**Exercise requirements**
Between the line containing "Task: Select the 168.00万 price text" and the line containing "Task: Click the add folder icon in toolbar" lies a run of lines; give that run again exactly, with both of those lines, and nothing else from the entries below.

[Items listed in a dataset]
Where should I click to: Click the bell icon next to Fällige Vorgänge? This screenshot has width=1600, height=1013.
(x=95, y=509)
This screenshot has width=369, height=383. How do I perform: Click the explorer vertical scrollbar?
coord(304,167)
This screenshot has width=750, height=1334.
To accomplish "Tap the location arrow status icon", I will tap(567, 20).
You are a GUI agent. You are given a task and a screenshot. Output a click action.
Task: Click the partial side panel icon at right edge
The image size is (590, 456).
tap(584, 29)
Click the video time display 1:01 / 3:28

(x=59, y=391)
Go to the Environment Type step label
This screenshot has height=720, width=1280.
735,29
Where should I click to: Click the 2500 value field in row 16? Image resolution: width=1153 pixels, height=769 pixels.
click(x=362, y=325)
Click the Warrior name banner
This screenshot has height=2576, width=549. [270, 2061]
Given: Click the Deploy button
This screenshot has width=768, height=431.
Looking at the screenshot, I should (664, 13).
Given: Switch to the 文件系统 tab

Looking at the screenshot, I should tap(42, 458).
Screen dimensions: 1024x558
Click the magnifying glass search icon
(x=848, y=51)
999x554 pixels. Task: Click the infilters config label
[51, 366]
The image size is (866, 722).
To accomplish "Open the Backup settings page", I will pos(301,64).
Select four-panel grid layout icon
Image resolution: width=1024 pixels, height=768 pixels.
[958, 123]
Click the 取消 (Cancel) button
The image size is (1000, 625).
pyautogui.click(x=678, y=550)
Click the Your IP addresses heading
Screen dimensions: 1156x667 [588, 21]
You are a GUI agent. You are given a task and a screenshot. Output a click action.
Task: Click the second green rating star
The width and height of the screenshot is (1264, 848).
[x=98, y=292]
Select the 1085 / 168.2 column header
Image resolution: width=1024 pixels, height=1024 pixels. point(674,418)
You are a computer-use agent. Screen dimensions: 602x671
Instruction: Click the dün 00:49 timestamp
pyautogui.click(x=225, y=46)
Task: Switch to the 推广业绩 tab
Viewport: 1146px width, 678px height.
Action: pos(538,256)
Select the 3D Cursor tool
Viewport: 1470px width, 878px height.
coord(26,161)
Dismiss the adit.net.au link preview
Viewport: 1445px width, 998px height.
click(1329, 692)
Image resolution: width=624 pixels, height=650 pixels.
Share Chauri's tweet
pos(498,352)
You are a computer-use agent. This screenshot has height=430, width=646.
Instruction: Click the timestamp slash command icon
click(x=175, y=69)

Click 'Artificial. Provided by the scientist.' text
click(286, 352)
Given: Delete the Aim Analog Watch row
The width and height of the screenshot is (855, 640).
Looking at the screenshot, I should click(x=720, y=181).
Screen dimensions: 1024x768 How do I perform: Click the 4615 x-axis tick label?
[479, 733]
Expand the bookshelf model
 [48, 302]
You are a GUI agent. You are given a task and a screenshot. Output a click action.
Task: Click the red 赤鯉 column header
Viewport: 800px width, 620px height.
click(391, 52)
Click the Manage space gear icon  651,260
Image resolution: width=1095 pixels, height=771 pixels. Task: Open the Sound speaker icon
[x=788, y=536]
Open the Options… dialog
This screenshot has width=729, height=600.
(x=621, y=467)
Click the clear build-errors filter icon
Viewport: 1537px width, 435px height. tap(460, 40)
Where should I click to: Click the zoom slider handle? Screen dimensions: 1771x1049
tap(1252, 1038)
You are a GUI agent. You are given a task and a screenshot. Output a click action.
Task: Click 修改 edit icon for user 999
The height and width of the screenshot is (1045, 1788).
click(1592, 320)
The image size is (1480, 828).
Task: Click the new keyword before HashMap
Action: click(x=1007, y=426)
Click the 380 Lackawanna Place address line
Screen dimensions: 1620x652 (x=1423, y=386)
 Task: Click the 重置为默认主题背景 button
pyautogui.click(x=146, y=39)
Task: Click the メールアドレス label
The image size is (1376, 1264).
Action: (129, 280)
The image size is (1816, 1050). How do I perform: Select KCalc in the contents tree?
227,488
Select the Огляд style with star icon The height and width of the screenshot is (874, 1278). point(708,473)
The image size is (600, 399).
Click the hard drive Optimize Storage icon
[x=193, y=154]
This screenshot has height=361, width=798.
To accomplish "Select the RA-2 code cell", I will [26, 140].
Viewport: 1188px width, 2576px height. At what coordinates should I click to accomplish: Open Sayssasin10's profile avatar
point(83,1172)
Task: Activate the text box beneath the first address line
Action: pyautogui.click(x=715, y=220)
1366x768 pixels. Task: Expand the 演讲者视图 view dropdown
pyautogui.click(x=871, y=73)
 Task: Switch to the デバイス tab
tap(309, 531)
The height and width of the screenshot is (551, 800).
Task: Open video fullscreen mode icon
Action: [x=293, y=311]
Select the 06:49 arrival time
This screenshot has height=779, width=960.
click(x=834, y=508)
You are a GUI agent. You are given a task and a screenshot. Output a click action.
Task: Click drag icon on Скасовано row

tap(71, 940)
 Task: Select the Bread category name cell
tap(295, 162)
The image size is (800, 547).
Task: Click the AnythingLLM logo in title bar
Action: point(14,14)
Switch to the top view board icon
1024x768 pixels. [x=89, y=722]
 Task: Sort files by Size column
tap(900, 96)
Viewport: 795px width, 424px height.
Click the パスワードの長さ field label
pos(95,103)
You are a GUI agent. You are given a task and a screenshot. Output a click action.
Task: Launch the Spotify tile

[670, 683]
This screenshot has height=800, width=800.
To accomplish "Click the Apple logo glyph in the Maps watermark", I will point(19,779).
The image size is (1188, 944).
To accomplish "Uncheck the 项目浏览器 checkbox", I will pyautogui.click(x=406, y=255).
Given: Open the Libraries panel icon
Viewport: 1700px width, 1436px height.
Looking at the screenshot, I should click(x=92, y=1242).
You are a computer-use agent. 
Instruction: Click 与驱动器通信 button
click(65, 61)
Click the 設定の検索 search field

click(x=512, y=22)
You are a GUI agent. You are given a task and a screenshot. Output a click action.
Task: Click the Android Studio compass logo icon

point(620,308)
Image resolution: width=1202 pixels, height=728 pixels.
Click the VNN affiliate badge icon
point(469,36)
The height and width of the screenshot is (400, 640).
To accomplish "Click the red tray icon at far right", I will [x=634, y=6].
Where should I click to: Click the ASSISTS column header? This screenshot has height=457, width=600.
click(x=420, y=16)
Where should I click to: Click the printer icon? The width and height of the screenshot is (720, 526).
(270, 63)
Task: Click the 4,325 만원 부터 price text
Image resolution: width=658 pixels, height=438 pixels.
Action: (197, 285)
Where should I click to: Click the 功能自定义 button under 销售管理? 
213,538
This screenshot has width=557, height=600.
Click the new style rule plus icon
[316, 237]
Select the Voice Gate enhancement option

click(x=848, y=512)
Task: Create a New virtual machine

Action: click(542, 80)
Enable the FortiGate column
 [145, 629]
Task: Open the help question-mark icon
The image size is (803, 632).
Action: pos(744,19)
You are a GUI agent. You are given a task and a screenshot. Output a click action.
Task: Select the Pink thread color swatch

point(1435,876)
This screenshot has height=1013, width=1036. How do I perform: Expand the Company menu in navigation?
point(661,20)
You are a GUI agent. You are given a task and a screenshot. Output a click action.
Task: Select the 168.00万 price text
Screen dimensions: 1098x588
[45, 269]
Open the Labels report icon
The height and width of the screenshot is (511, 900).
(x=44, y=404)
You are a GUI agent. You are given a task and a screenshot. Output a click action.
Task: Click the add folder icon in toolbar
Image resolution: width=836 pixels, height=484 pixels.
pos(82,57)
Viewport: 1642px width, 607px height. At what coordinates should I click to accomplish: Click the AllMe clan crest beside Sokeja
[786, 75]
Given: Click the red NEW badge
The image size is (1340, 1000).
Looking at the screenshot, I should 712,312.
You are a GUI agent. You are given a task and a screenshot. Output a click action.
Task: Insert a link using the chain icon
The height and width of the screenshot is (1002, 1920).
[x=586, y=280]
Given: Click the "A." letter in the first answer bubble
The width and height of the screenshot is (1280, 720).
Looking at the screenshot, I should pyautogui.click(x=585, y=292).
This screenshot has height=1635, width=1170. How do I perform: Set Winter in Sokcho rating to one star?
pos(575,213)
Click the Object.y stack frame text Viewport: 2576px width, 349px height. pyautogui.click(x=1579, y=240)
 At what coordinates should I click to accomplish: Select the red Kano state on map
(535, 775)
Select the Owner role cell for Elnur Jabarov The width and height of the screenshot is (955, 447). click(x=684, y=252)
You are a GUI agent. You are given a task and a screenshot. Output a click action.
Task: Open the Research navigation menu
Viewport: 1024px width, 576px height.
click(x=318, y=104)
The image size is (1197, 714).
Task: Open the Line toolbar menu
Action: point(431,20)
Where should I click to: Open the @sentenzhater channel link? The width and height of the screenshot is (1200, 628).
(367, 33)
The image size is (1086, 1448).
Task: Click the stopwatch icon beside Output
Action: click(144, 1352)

**Answer to the exercise**
Task: Select the 168.00万 price text
Screen dimensions: 1098x588
[45, 269]
Open the Labels report icon
The height and width of the screenshot is (511, 900).
(x=44, y=404)
You are a GUI agent. You are given a task and a screenshot. Output a click action.
Task: Click the add folder icon in toolbar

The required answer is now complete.